Выбранный отрывок
-*-*-
Я думаю, что это был мой первый более или менее услышанный радиоголос. Это, пожалуй, была первая работа, которая принесла мне и какое-то удовольствие и ощущение радиожития. Может быть, потому что сам по себе рассказ очарователен и душист, может быть, потому что моя неумелость и моя какая-то нетронутость, что ли, "радийная" совпали с его чистотой. Но вместе с совершенно замечательной музыкой Рахманинова, вплетенной в эту передачу, все это создавало какое-то необычайное, прозрачно-грустное и лирически-нежное настроение. И сейчас иногда передают эту запись, она не утеряла своих особенностей.

Работал я много с Александром Петровичем Шиповым. Он был одним из старых режиссеров, очень дотошным, и добивался точнейшего выполнения своих просьб, своего видения. И вот однажды мы с ним работали над замечательным рассказом "Полевой суд" Скитальца. Рассказ какой-то очень русский, можно даже сказать - очень яростный рассказ - о том, как крестьяне судятся с помещиком за землю и полевой суд решает дело в пользу помещика, и тут же на глазах у всей деревни зачинщиков секут. Рассказ напомнил мне времена Стеньки Разина. Волга, поволжские села, что-то в этом есть, ну, как всегда у Скитальца, широкое, раздольное, гулкое.
-*-*-
Условие задания
Продолжите воспоминания о работе на радио, начав сразу после их последнего предложения. Приведённые далее строки — самостоятельный материал, не связанный с воспоминаниями о работе на радио.
-*-*-
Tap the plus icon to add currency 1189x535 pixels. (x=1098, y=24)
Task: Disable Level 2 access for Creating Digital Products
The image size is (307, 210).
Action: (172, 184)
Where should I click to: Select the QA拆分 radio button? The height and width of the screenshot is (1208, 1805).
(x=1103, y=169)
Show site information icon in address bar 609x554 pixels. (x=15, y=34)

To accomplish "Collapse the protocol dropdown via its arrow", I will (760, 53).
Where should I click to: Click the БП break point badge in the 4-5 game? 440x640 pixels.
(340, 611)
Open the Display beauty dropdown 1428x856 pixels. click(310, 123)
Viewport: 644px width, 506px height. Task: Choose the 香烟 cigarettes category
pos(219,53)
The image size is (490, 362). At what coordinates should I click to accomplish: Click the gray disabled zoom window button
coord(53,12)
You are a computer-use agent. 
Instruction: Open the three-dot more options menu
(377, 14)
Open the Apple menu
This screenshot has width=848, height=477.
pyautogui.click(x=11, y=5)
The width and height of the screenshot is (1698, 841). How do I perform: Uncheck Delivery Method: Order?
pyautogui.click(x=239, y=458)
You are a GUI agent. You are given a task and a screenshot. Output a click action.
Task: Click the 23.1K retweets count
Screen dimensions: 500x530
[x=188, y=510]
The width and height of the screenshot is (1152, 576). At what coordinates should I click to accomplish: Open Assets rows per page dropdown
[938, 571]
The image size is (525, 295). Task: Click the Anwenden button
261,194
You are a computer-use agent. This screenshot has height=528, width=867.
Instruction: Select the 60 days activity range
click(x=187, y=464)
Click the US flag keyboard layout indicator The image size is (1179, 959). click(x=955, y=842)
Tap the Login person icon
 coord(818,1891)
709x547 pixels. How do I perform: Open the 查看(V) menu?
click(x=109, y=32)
-*-*-
Ответ к заданию
Я это произведение понимал как-то по-своему, каким-то своим внутренним чутьем ощущал, а Александр Петрович меня все время поправлял. Мы трижды переписывали сию работу, и тем не менее она у нас не получалась: что-то во мне было зажато, мне не хватало дыхания. Я пел чужим голосом. Голос у меня был еще не окрепший, еще колебался, к тому же давила очень жесткая режиссерская воля. Я совсем терял всякое естество, всякую истинность звучания. Наконец я заявил: "Александр Петрович, разрешите, я запишу так, как я это чувствую. А вы вольны потом это пустить или не пустить в эфир или даже взять другого актера". Шипов согласился, и в эфир рассказ вышел именно в таком виде, как я записал.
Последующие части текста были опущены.